Infodeck.prototype.runSetupBuild = function(slide, positionClass) {
  var _ref, _ref1, _ref2, _ref3;
  switch (positionClass) {
    case 'current':
    case 'next':
      return (_ref = this.buildsFor(slide)) != null ? 
           (_ref1 = _ref.setupBuild) != null ? _ref1.forwards() : void 0 
           : void 0;
    /* ... */

There's a lot going on in that transformation - but still the correspondence is pretty clear. If I need to debug in that code, I can easily see how it matches up to the source CoffeeScript. This is the essence of what makes the compilation process transparent - the intention that you will work in the output language 2.

2: Even with opaque compilation there are cases when people study the outputs. Occasionally there are odd behaviors or bugs that do require you to dig into the compiler outputs. Some programmers like to understand what the compiler is doing, although that's got less common as compilers and virtual machines get more sophisticated. But such activity is an exception.

In contrast, there are source-to-source compilers that don't expect you to work in the output language, or see visibility of the output language as an unfortunate temporary mechanism. These can still be useful, and you see them in the javascript world with languages like Dart, GWT, and ClojureScript. It's this difference in intention which is what separates the transparent style of transpilation from the more common approach. 3

3: It's interesting to see whether the development of sourcemaps will shift languages like coffeescript away from transparency.

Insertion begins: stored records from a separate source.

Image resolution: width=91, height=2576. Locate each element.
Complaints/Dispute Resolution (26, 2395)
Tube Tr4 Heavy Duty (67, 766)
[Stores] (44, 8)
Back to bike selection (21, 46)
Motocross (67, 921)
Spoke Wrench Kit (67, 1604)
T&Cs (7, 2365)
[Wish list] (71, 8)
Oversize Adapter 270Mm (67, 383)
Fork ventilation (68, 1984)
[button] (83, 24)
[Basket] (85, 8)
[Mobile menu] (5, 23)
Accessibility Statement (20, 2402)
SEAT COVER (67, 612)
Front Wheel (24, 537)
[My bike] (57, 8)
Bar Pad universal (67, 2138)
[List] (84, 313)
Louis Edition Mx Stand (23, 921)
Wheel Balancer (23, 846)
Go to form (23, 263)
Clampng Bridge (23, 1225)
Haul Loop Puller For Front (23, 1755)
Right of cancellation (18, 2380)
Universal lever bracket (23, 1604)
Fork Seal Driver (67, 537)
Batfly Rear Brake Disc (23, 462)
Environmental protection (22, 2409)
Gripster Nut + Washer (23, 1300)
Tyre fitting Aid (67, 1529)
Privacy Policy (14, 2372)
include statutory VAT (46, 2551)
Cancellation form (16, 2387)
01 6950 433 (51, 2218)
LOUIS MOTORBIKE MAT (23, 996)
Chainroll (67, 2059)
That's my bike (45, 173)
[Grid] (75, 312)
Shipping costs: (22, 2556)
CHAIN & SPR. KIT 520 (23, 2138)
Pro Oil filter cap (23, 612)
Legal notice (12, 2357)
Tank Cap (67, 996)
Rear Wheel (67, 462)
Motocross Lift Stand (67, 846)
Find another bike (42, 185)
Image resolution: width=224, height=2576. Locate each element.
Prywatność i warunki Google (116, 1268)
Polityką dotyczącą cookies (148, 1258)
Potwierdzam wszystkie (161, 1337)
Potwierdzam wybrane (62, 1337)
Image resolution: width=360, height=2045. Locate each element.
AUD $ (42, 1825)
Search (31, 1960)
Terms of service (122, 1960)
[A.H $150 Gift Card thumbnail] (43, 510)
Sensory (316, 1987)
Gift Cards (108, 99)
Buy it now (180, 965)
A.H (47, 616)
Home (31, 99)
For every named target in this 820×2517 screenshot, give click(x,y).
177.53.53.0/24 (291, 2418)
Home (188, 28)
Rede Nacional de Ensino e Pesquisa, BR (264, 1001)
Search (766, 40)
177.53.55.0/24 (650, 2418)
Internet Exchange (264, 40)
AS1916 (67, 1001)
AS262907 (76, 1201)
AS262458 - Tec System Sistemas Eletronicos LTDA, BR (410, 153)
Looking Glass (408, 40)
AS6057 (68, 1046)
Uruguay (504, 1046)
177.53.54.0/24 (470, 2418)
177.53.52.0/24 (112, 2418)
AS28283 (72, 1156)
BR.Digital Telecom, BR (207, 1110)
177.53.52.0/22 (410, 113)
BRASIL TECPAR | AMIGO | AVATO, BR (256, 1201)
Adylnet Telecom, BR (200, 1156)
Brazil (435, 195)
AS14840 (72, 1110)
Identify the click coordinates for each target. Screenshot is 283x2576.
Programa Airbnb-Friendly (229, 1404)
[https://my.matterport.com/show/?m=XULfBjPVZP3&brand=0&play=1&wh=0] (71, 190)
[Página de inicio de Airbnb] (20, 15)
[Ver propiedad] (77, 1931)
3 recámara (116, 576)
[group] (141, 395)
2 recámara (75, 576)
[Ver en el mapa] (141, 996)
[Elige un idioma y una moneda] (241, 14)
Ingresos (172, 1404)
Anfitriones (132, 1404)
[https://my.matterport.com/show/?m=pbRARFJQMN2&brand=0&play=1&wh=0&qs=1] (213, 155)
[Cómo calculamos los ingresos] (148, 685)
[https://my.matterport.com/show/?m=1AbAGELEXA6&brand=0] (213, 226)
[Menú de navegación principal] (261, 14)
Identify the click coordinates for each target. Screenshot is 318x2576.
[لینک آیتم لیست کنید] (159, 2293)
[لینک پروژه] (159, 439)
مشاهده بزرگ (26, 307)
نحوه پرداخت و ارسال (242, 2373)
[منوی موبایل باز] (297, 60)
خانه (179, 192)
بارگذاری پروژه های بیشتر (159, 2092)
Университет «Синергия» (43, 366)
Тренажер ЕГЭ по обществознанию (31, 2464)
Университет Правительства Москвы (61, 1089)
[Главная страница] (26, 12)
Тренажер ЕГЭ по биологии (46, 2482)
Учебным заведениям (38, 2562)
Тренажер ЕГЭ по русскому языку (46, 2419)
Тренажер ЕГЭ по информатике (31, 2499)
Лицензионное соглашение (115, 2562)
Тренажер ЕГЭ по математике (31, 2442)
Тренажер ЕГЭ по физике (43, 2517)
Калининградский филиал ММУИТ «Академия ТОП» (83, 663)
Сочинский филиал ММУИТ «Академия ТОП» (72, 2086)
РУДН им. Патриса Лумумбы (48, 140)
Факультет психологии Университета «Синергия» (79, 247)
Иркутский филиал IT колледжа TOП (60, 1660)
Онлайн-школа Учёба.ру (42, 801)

The fact that you have to work at keeping the compilation transparent puts limits on what you can do in the source language. You don't have the degree of freedom in your language constructs that you get with a more unconstrained form of compilation. You have to follow the basic semantics of the target language, and keep to much the same program structure. These constraints haven't been widely talked about as a feature of language design.

CoffeeScript illustrates that despite these constraints you can get a considerable difference in syntax between source and target languages. CoffeeScript feels much more like Python in syntax than the C-like JavaScript. Such syntactic variation isn't always the case, indeed there is an important subset of transparent compilation languages that strive to be a superset of the target language. SCSS and TypeScript fit into this category - any CSS expression is valid in SCSS. Using a superset language makes the correspondence even clearer and I feel works well for CSS where CSS's syntax works well but the language misses some handy features.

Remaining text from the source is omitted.